*Input data:*
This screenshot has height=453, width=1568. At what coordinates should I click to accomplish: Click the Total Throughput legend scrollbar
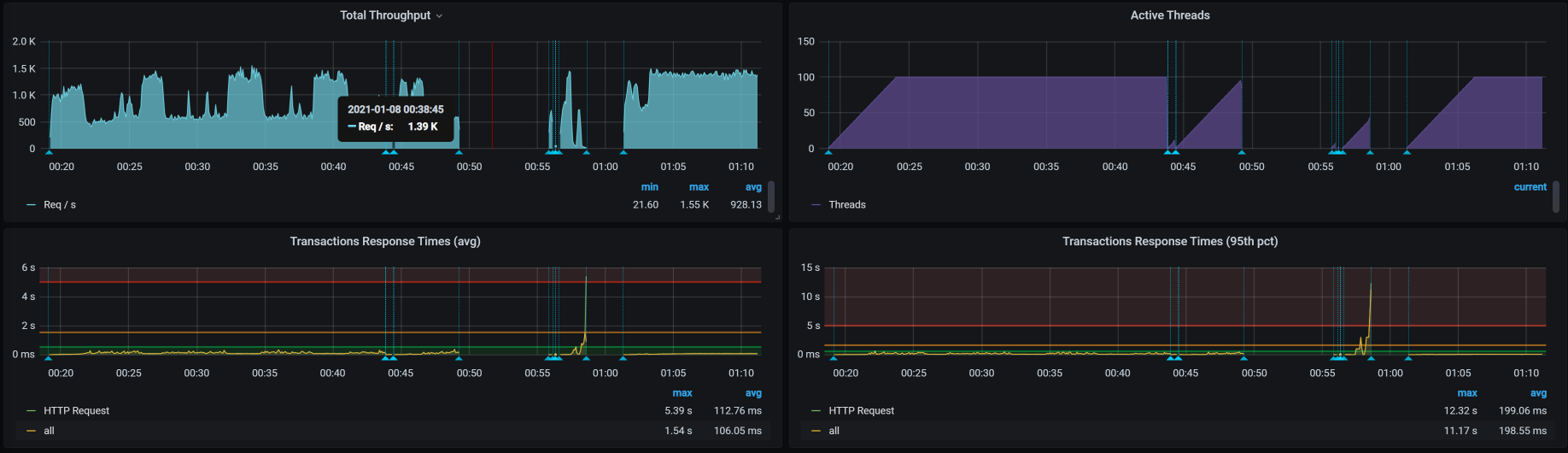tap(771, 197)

==

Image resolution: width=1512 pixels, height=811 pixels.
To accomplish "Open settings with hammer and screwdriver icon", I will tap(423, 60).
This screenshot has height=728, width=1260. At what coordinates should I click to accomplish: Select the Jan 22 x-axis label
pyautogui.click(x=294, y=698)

==

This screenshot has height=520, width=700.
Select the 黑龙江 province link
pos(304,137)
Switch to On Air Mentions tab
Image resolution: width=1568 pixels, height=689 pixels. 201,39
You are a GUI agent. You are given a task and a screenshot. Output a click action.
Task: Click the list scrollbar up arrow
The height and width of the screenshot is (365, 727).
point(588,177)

*Task directions:*
Please, from the entries above, set down exactly the lines from the one containing "Select the 黑龙江 province link" through the one containing "You are a GUI", and only those.

*Answer section:*
Select the 黑龙江 province link
pos(304,137)
Switch to On Air Mentions tab
Image resolution: width=1568 pixels, height=689 pixels. 201,39
You are a GUI agent. You are given a task and a screenshot. Output a click action.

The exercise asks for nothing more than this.